### STATED TASK
Copy each of the items below word for word, without the pictures.

### INPUT
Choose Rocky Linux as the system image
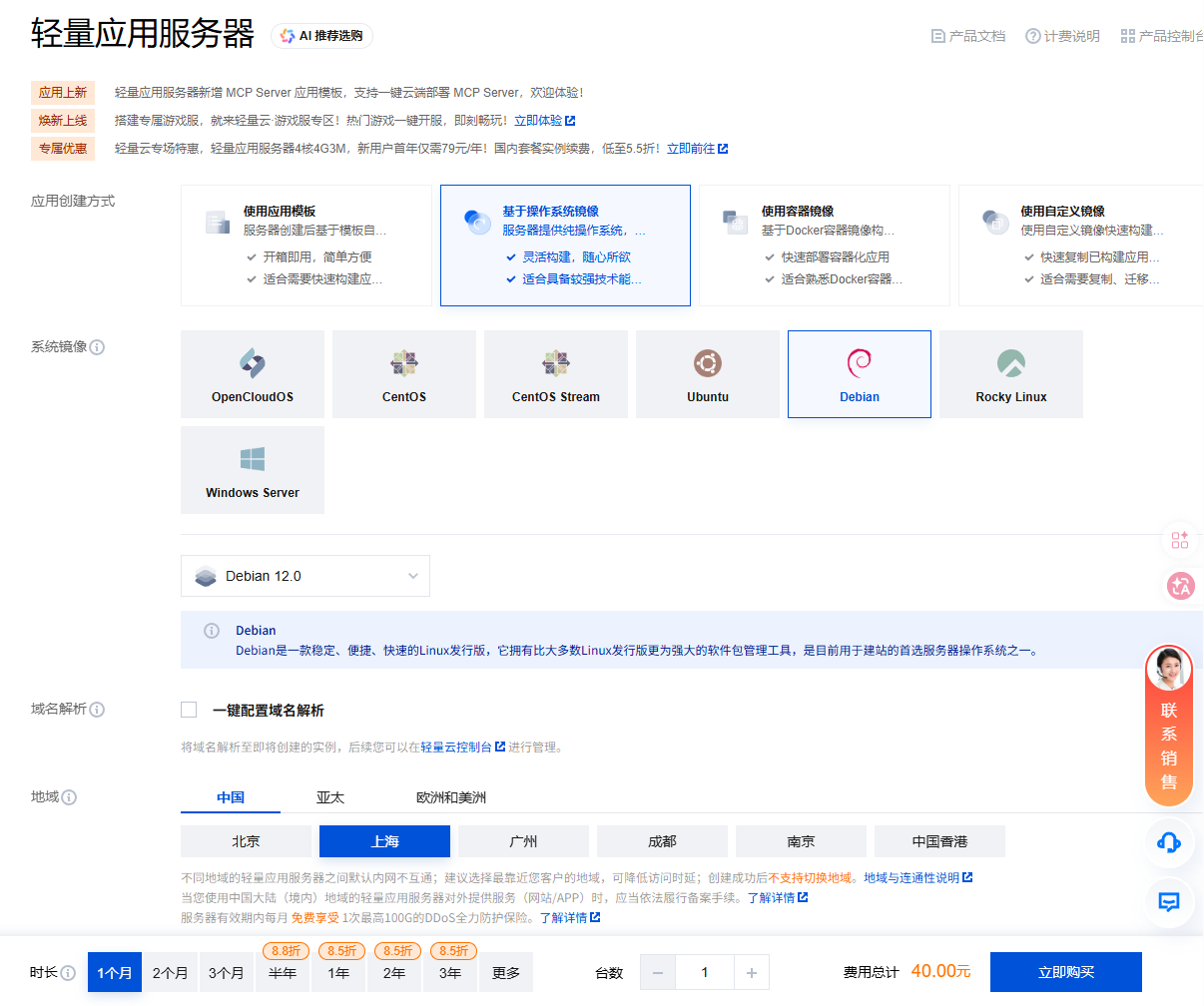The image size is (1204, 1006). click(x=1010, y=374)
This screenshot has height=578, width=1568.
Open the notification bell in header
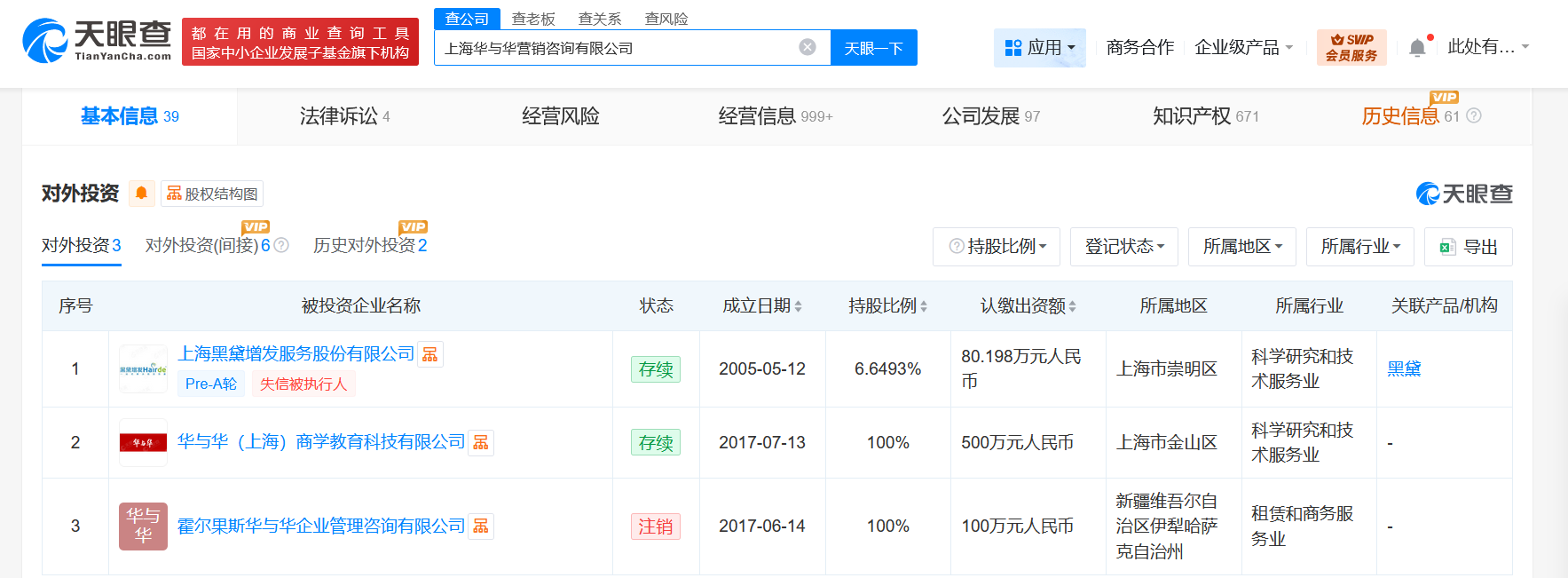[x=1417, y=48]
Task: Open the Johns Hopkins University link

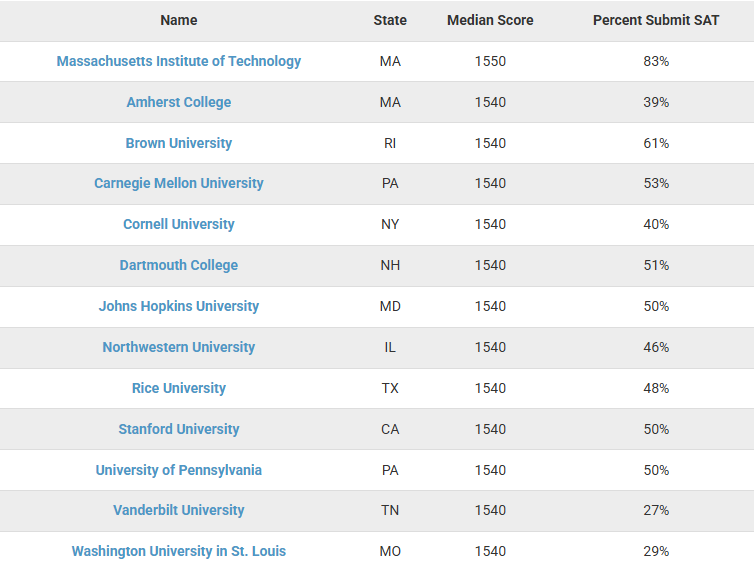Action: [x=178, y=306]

### CORRECT RESPONSE
Choose Rocky Linux as the system image
The image size is (1204, 1006). click(x=1010, y=374)
This screenshot has height=578, width=1568.
Open the notification bell in header
[x=1417, y=48]
Task: Open the Johns Hopkins University link

Action: [x=178, y=306]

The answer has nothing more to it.